• Record extracts:
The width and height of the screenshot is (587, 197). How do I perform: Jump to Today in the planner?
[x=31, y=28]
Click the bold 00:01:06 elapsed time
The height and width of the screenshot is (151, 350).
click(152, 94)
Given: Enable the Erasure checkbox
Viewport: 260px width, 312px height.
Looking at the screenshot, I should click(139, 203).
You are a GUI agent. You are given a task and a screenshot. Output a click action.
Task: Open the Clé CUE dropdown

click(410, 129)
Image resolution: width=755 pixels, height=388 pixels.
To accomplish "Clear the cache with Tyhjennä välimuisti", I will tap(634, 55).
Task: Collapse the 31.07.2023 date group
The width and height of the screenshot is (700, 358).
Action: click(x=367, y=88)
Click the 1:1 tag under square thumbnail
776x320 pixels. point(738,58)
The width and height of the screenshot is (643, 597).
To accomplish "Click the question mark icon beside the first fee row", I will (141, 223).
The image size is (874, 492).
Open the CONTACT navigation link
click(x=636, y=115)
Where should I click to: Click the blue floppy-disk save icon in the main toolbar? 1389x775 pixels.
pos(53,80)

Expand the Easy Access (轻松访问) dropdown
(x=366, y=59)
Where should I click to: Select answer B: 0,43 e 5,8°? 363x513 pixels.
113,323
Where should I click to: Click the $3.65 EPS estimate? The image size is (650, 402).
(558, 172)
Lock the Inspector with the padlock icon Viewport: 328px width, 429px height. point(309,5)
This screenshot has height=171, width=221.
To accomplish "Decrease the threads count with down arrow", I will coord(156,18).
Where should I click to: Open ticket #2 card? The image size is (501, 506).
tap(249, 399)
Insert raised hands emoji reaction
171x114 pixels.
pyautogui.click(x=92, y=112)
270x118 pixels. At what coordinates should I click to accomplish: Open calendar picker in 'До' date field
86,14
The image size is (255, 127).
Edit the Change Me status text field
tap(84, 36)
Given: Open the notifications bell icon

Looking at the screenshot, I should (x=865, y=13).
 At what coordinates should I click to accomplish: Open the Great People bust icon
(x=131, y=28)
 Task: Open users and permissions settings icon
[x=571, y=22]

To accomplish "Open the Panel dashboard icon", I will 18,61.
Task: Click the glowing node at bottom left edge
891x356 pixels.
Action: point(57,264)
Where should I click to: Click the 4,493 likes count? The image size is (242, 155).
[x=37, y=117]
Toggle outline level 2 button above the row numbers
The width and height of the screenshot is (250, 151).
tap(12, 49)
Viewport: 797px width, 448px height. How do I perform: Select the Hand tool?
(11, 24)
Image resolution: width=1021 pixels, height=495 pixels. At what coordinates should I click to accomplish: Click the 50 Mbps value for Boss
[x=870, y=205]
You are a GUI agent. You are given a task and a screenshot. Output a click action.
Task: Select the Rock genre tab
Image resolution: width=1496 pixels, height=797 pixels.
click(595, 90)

• Exercise objective: Extract the lines of the listing above, copying each one exactly, from the line containing "Where should I click to: Click the $3.65" through the line containing "pyautogui.click(x=92, y=112)", inclusive.

• Exercise result:
Where should I click to: Click the $3.65 EPS estimate? The image size is (650, 402).
(558, 172)
Lock the Inspector with the padlock icon Viewport: 328px width, 429px height. point(309,5)
This screenshot has height=171, width=221.
To accomplish "Decrease the threads count with down arrow", I will coord(156,18).
Where should I click to: Open ticket #2 card? The image size is (501, 506).
tap(249, 399)
Insert raised hands emoji reaction
171x114 pixels.
pyautogui.click(x=92, y=112)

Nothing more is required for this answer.